The amendment, approved 260 to 111 on October 25, states that prosecutors must prove that offending parties intended to stir up religious hatred. The House of Commons, which earlier passed the bill 303 to 246, will likely consider the amended bill before the end of the year.
The terrorist attacks of September 11 prompted Tony Blair's government to propose the bill in 2001. Then-Home Secretary David Blunkett argued that Britain needed the law because Muslims do not share the same legal protection against religious hatred that Sikhs and Jews do. This first attempt failed after two contentious defeats in the House of Lords.

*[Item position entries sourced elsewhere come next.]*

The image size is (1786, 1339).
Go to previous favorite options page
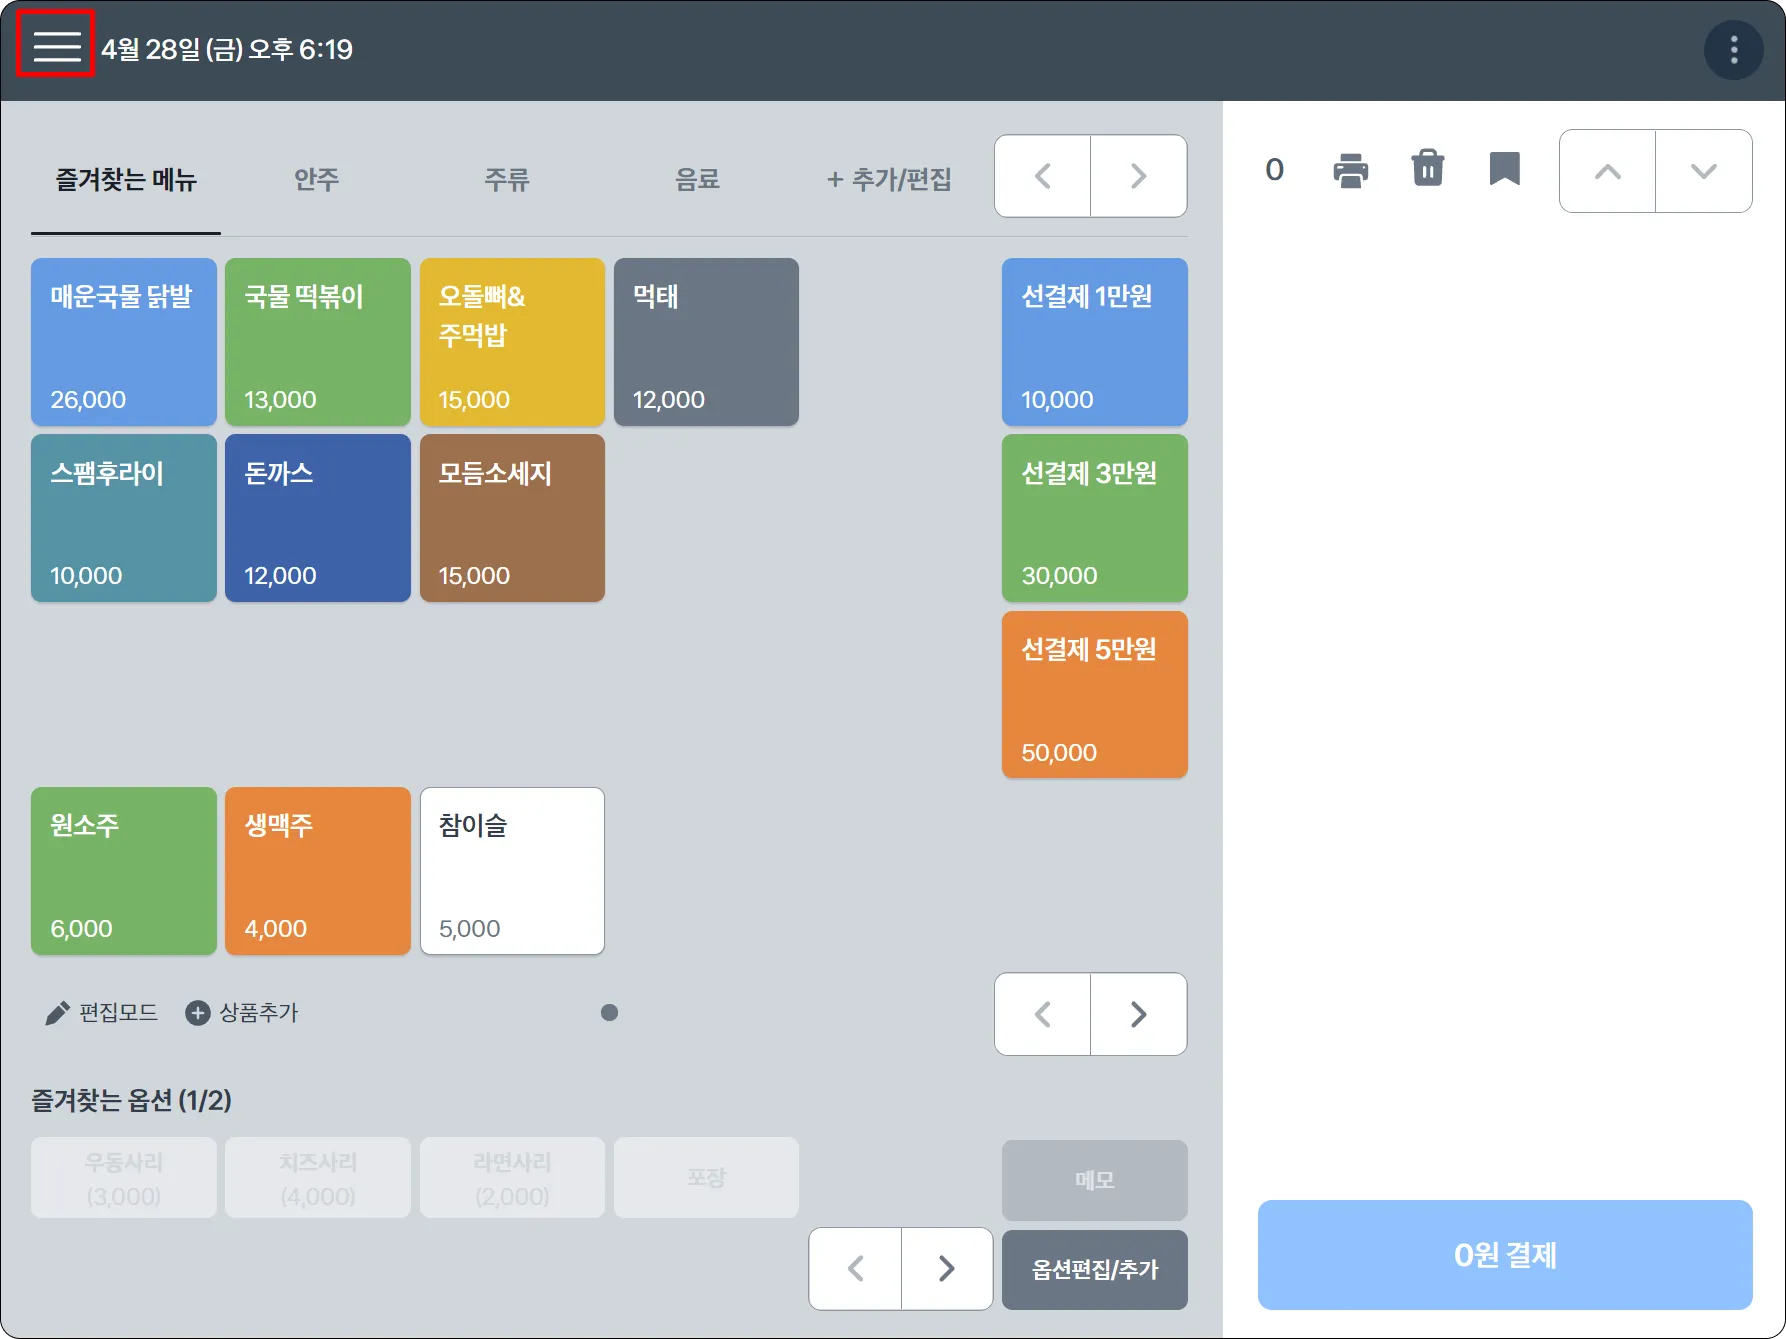[855, 1269]
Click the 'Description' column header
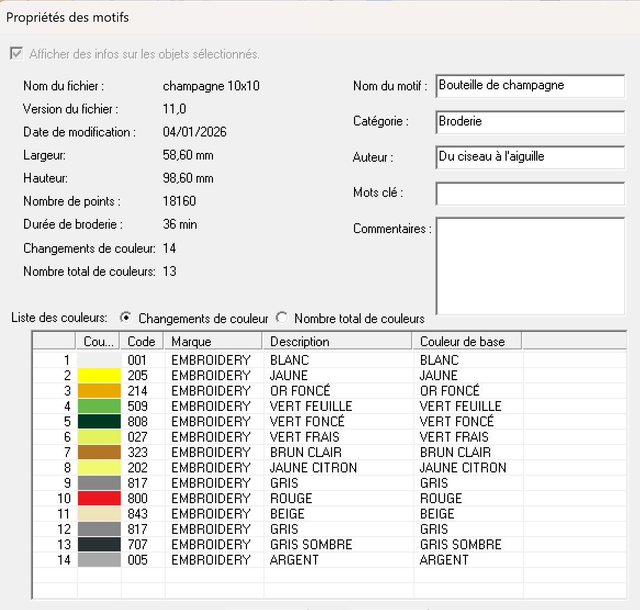The width and height of the screenshot is (640, 610). point(337,342)
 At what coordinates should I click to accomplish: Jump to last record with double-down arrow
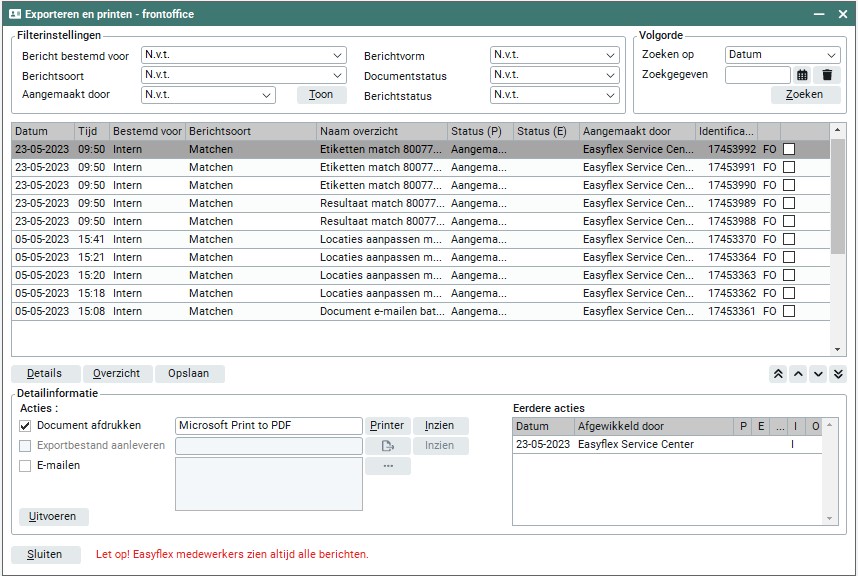point(838,374)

The government faced continued opposition in the House of Lords in early 2005 and aborted a second attempt with the general election approaching.
Current Home Secretary Charles Clarke then wrote a letter of apology to every mosque in the country for failing to pass the legislation in the previous Parliament. Clarke vowed that the new Labor government would not fail a third time.
The Lords amendment changes the bill in critical ways, according to Andrea Minichiello Williams, public policy officer for the Lawyers' Christian Fellowship. The bill had targeted speech "likely to stir up religious hatred," but the amendment removed that phrase. It also nixed a vague ban on "abusive and insulting" speech. The bill will now cover only threatening conduct. Most importantly, the amendment defends free speech and evangelism.
Many Christian and non-Christian groups have resisted the earlier attempts to pass the bill. In early October, a coalition of about 2,000 people representing more than 100 Christian and secular groups gathered in Parliament Square to protest the government's proposals.
Don Horrocks, head of public affairs at the Evangelical Alliance, said pressure from conservative Christians proved significant in dealing the government this defeat. "The size of the majority shows the government that a broad spectrum hears the warnings we have been issuing for the past three years," Horrocks said.
"We now urge the government to consult with the relevant people to get the bill right, which they should have done at the start."
Government officials have hinted that they might seek compromise. But Roger Smith, head of public policy at Christian Action Research and Education, urged allies not to grow complacent. "The [government has] the majority in the House of Commons to overturn these welcome changes. Now is the time for everyone who values freedom of speech and good community relations to appeal to the good sense of members of Parliament to support these new protections."